1. Method for automatic prediction of a current value using a weighted average of a number of current reference values, the current value being associated with a current pair consisting of a first and a second current data tuple, said method comprising

using a set of reference pairs, each reference pair consisting of a first and a second reference data tuple and being associated with a reference value, for selecting the current reference values wherein the first reference data tuples, the first current data tuple and a first metric is used for selecting,

determining, for each current reference value, an associated weight using the second reference data tuples of the pair associated with the respective selected reference value, the second current data tuple and a second metric, and

using the current reference values and the determined weights for determining the weighted average.

2. Method of claim 1, wherein the first tuples represent artefact features comprised in images or videos and the second tuples represent content features comprised in the images or the videos and the reference values are mean observer quality scores.

3. Method of claim 1, wherein determining, for each current reference value, the corresponding weight comprises using the second metric for determining a distance between the second reference data tuples of the pair associated with the respective selected reference value and the current data tuple, comparing the distance with at least one threshold and selecting the corresponding weight dependent on a result of the comparing.

4. Method of claim 1, wherein the number of current reference values is pre-determined.

5. Method of claim 1, wherein at least one of said first metric and said second metric is determined by an input received via a user interface.

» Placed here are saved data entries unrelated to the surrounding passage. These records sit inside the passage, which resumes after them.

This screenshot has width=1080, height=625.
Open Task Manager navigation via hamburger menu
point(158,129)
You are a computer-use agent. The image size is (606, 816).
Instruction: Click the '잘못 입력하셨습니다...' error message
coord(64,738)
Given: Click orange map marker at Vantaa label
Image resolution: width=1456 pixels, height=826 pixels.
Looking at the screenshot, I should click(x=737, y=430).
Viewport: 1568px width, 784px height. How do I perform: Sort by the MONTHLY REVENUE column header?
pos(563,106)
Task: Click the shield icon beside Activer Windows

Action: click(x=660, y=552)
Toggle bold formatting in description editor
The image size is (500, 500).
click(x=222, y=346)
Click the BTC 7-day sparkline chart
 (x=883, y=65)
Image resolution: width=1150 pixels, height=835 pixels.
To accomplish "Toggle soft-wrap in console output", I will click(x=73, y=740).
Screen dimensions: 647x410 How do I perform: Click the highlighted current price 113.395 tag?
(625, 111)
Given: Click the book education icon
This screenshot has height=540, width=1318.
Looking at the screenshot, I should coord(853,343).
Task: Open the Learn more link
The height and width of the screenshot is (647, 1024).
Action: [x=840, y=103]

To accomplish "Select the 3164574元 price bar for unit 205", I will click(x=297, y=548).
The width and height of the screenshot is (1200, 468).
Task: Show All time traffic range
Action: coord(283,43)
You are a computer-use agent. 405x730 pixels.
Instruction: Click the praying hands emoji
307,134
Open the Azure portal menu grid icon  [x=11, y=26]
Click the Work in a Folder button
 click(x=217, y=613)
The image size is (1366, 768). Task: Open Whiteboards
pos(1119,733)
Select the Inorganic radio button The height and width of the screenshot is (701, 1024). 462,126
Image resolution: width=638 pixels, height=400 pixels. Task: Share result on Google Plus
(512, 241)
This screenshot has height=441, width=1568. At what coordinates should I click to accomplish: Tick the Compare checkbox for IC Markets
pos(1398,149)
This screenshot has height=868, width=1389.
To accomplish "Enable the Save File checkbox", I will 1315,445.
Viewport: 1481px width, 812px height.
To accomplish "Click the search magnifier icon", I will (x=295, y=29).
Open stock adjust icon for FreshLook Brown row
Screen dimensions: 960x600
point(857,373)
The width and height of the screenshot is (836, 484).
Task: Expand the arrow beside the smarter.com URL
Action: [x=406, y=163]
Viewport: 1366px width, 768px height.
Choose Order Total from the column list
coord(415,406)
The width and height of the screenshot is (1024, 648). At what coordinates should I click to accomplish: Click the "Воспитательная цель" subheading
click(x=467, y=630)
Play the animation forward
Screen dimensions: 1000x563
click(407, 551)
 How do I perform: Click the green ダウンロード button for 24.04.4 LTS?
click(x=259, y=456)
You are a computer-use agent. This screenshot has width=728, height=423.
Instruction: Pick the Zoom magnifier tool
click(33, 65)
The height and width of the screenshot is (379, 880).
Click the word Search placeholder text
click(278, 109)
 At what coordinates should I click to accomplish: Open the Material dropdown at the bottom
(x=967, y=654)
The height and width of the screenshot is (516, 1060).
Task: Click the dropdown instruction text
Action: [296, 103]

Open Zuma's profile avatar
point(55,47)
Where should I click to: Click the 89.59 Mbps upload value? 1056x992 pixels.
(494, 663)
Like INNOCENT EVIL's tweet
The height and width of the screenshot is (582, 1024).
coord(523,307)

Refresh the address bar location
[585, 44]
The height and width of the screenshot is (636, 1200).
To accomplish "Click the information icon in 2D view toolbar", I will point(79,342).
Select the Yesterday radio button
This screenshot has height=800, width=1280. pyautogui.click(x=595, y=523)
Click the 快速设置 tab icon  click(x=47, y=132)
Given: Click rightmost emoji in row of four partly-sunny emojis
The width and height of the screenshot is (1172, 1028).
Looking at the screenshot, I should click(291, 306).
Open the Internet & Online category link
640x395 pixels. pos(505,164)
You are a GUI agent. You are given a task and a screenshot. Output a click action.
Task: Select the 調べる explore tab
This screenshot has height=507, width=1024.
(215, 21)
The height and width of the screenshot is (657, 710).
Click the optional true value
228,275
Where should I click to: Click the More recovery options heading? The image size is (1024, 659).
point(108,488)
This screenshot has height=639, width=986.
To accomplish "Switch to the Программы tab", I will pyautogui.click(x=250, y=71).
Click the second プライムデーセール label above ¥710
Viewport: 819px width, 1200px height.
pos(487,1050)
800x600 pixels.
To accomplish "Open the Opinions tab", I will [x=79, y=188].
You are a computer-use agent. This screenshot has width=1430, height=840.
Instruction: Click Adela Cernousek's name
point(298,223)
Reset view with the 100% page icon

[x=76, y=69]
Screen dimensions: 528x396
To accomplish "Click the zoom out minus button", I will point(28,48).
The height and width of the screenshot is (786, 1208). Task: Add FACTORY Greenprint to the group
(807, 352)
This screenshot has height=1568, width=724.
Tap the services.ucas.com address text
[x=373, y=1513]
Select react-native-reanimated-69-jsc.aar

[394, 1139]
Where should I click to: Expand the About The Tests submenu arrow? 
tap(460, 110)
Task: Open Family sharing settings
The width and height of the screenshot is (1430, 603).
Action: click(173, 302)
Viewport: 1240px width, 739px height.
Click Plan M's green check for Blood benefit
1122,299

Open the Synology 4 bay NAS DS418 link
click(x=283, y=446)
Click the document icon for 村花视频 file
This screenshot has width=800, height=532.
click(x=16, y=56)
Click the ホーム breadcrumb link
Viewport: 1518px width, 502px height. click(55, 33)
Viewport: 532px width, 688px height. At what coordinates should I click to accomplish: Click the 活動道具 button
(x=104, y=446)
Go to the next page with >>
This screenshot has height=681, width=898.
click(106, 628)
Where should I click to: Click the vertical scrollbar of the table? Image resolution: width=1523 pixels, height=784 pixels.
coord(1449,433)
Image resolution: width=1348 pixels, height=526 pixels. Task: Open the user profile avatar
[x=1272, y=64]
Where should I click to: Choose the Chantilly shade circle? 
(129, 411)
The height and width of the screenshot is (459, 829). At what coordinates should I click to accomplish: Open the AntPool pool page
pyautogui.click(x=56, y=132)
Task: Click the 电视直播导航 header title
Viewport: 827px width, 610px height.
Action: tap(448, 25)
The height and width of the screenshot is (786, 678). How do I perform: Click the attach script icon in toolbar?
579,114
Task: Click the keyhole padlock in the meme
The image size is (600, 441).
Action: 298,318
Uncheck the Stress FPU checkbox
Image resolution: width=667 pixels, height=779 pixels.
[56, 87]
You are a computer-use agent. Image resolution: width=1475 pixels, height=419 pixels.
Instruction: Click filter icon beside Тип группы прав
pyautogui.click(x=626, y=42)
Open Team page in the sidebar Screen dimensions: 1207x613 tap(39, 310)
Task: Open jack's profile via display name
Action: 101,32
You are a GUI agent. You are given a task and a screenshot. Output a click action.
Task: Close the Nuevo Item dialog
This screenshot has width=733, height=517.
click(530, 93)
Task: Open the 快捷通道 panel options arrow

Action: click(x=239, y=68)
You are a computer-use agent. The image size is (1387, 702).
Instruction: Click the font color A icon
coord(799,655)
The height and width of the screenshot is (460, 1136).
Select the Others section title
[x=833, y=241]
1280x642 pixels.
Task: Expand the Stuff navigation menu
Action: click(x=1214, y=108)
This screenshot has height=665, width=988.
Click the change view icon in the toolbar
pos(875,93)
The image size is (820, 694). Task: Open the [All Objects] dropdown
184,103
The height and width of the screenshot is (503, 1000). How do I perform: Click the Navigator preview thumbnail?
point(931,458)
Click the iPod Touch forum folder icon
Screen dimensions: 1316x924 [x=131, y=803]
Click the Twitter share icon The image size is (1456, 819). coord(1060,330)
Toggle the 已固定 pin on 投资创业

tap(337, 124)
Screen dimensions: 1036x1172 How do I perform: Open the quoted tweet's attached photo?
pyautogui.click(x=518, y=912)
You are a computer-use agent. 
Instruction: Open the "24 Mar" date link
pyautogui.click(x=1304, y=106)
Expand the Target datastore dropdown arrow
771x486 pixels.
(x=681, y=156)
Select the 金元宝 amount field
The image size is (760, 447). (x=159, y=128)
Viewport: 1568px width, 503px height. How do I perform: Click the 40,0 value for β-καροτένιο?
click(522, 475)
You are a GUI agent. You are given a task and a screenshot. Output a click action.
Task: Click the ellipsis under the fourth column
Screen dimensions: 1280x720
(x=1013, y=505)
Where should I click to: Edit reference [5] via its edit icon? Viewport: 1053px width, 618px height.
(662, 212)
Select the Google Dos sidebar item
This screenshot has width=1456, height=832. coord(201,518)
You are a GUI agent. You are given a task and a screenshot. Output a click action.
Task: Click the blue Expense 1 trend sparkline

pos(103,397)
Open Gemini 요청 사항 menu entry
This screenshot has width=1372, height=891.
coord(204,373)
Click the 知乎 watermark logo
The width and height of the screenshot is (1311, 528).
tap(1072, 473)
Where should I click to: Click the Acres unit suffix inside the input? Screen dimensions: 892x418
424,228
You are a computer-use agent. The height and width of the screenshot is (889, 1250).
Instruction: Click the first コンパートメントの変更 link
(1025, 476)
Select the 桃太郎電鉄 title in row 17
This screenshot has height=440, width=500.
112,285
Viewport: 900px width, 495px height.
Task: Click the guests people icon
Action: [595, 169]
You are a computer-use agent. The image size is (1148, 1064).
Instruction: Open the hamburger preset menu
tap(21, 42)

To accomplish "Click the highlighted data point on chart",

6. Method of claim 1, wherein, after prediction, the current pair is added to a different set of reference pairs used for a further prediction of a further value associated with a different current pair, said further prediction further using said prediction.

7. Device for automatic prediction of a current value using a weighted average of a number of current reference values, the current value being associated with a current pair consisting of a first and a second current data tuple, said device comprising

means storing a set of pairs of first and second reference data tuples and associated reference values,

retrieving means for selectively retrieving the current reference values from the storing means, said means for retrieving being adapted for using a set of reference pairs, each reference pair consisting of a first and a second reference data tuple and being associated with a reference value, wherein the first reference data tuples, the first current data tuple and a first metric is used for selecting,

means for determining, for each current reference value, an associated weight using the second reference data tuples of the pair associated with the respective selected reference value, the second current data tuple and a second metric, and

means using the current reference values and the determined weights for determining the weighted average.

8. Device of claim 7, further comprising a user interface for receiving an input, said input determining at least one of said first distance metric and said second distance metric.